# Description of the task
After locating the line with "975x479 pixels." in the data that follows, return it and every later line exactly, up to and including the line with "Open the Palit".

::::::::

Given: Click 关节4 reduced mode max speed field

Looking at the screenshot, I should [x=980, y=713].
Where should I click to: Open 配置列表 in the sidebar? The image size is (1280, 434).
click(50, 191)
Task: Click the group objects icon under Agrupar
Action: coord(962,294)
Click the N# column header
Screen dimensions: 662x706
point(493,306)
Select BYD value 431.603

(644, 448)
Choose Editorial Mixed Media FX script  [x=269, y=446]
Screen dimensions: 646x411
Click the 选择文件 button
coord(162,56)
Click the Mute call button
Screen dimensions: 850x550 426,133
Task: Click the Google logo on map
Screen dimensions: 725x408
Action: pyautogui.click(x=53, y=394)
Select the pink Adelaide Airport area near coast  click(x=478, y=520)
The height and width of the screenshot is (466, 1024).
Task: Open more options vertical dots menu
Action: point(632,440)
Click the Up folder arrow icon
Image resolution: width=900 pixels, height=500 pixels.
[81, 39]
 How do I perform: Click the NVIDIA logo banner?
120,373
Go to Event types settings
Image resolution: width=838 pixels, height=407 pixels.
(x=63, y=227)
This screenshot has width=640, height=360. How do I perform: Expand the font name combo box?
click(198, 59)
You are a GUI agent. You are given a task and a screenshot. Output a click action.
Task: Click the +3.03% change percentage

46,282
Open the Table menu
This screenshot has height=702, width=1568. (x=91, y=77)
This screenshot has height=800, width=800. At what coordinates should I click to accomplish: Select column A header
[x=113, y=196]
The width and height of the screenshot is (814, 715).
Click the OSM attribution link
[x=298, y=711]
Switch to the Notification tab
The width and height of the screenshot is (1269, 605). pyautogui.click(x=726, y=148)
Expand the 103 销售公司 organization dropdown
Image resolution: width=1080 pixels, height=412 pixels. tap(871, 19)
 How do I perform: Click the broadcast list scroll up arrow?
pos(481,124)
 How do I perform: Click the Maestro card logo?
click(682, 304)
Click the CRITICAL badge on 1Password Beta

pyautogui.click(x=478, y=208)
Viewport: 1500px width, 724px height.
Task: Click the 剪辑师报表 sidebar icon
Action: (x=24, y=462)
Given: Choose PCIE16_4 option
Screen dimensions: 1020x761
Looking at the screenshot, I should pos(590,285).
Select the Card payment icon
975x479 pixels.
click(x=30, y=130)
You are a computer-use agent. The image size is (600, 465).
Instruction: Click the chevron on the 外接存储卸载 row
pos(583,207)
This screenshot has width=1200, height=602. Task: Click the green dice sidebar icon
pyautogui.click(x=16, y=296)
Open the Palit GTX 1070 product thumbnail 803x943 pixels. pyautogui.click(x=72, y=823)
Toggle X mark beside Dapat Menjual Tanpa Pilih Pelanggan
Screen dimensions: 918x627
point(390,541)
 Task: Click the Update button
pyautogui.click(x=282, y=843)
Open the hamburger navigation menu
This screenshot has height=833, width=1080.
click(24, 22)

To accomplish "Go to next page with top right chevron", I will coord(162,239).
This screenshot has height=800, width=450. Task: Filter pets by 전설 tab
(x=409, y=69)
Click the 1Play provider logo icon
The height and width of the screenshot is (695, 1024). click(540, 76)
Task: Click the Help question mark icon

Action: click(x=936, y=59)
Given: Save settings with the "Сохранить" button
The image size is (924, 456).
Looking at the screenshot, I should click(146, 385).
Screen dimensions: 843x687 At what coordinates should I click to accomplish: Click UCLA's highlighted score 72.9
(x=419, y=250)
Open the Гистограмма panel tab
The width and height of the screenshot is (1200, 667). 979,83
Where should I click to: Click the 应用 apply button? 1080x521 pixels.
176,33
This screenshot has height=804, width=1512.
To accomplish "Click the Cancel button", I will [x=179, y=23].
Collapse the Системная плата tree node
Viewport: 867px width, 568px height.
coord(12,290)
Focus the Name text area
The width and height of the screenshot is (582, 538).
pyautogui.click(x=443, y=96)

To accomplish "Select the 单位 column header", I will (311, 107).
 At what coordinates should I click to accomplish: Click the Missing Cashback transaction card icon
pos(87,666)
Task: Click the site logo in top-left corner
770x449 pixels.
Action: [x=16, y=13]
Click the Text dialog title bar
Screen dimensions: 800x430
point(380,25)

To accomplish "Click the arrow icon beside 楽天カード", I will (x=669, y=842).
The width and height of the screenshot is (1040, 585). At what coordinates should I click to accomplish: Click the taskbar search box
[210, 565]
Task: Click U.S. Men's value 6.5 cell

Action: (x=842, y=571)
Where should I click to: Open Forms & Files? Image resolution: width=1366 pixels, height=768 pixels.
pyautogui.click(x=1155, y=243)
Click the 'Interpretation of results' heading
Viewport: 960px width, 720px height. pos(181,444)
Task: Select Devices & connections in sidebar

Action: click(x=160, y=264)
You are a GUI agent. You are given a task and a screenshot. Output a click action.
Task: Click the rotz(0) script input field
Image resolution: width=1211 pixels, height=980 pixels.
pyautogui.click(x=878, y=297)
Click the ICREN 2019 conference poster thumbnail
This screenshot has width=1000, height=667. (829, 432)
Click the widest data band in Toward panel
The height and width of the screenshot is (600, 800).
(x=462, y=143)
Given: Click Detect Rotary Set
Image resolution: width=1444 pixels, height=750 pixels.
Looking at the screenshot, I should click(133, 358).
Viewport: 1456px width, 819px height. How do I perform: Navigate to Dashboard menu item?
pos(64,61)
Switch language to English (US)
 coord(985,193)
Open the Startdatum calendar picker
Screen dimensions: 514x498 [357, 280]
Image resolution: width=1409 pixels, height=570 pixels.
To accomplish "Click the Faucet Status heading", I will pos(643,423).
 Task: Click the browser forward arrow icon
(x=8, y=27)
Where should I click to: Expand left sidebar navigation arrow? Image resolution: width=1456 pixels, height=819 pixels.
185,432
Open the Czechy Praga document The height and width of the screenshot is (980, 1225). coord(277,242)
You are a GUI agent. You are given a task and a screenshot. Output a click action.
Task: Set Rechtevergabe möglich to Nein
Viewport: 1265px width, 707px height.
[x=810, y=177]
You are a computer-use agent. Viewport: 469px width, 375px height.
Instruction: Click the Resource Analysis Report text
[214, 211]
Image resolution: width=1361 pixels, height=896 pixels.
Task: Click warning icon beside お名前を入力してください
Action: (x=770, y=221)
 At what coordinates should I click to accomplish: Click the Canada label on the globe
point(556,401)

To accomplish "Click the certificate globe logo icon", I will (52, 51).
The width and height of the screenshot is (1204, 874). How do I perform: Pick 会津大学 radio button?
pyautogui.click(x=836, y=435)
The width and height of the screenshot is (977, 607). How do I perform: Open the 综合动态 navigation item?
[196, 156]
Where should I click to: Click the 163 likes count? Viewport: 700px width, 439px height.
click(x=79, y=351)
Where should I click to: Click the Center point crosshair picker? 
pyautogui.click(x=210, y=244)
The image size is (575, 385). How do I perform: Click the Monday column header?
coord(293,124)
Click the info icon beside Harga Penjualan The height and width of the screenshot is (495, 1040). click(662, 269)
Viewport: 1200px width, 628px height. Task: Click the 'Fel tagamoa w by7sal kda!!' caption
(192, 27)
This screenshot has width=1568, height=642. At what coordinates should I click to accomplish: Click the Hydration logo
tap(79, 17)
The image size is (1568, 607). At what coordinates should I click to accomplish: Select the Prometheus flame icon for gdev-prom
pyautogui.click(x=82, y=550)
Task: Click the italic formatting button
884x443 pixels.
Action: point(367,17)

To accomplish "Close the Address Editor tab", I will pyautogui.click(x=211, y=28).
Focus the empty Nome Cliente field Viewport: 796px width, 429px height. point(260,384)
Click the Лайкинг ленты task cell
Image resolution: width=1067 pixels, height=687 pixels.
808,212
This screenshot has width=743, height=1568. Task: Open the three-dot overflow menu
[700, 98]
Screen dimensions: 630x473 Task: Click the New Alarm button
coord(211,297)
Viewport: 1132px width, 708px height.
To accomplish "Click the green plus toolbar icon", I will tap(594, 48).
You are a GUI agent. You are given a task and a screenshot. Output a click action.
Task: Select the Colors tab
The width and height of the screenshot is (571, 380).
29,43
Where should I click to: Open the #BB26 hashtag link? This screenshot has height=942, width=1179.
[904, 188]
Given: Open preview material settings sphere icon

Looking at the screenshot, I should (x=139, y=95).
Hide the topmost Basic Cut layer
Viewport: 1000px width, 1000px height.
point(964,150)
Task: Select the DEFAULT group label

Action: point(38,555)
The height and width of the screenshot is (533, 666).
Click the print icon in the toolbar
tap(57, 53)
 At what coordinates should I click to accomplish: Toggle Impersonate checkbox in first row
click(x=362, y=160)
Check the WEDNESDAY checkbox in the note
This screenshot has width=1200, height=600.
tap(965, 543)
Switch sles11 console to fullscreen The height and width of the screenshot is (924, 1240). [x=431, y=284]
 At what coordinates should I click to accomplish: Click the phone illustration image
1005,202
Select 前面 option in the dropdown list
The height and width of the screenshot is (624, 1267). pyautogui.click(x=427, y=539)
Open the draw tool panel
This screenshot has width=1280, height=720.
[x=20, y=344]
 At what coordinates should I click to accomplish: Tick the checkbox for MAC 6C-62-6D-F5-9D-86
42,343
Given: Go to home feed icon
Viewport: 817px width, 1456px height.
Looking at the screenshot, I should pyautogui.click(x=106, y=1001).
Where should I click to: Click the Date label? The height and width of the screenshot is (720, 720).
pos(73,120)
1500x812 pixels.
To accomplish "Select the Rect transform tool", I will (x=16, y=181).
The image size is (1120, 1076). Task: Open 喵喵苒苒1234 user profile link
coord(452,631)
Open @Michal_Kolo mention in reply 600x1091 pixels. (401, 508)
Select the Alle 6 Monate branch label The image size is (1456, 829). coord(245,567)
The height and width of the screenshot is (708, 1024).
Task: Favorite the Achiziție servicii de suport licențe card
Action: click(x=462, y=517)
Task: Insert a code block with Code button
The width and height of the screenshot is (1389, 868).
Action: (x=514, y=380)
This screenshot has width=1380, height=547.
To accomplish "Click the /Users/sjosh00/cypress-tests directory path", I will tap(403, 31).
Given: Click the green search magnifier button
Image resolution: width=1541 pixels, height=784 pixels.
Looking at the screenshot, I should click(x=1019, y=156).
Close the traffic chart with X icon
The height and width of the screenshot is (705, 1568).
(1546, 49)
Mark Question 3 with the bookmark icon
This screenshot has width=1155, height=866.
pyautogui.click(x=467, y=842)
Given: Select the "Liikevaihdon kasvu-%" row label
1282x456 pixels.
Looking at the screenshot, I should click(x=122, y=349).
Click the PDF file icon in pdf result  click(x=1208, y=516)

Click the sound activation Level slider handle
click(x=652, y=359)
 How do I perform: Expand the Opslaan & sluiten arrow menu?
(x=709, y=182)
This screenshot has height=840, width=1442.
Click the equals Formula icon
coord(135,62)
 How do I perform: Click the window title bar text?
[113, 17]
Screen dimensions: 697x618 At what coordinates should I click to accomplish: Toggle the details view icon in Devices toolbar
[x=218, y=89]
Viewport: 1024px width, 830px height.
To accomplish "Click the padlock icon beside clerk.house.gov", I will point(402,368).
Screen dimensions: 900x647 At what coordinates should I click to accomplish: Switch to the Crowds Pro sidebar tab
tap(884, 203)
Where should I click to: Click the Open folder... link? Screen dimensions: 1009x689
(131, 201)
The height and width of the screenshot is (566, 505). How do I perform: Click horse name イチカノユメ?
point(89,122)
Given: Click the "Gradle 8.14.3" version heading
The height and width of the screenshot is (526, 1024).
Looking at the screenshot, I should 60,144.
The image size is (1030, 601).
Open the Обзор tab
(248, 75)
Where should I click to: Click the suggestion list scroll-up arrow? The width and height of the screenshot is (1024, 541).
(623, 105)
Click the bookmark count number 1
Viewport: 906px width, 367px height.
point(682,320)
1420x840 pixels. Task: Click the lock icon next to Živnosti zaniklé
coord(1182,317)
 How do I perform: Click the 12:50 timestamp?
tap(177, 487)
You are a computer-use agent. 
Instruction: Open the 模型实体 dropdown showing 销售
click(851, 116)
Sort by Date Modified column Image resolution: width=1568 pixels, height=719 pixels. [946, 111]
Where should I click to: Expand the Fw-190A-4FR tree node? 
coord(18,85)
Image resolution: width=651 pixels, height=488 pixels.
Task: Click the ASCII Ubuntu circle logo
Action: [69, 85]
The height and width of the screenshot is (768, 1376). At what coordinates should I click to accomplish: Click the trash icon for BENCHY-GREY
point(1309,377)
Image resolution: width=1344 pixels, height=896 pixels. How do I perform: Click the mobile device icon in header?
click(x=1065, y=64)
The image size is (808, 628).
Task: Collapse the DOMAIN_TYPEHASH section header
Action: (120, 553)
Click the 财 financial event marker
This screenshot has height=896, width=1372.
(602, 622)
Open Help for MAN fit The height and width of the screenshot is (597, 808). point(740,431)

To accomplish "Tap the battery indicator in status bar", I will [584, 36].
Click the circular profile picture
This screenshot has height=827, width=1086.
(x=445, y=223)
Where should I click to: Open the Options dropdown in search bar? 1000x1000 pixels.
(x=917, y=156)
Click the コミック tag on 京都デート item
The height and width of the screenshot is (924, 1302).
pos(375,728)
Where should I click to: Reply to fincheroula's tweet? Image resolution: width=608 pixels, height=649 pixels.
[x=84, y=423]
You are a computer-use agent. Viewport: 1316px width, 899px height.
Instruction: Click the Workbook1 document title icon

::::::::

# Worked solution
975x479 pixels.
click(x=30, y=130)
You are a computer-use agent. The image size is (600, 465).
Instruction: Click the chevron on the 外接存储卸载 row
pos(583,207)
This screenshot has width=1200, height=602. Task: Click the green dice sidebar icon
pyautogui.click(x=16, y=296)
Open the Palit GTX 1070 product thumbnail 803x943 pixels. pyautogui.click(x=72, y=823)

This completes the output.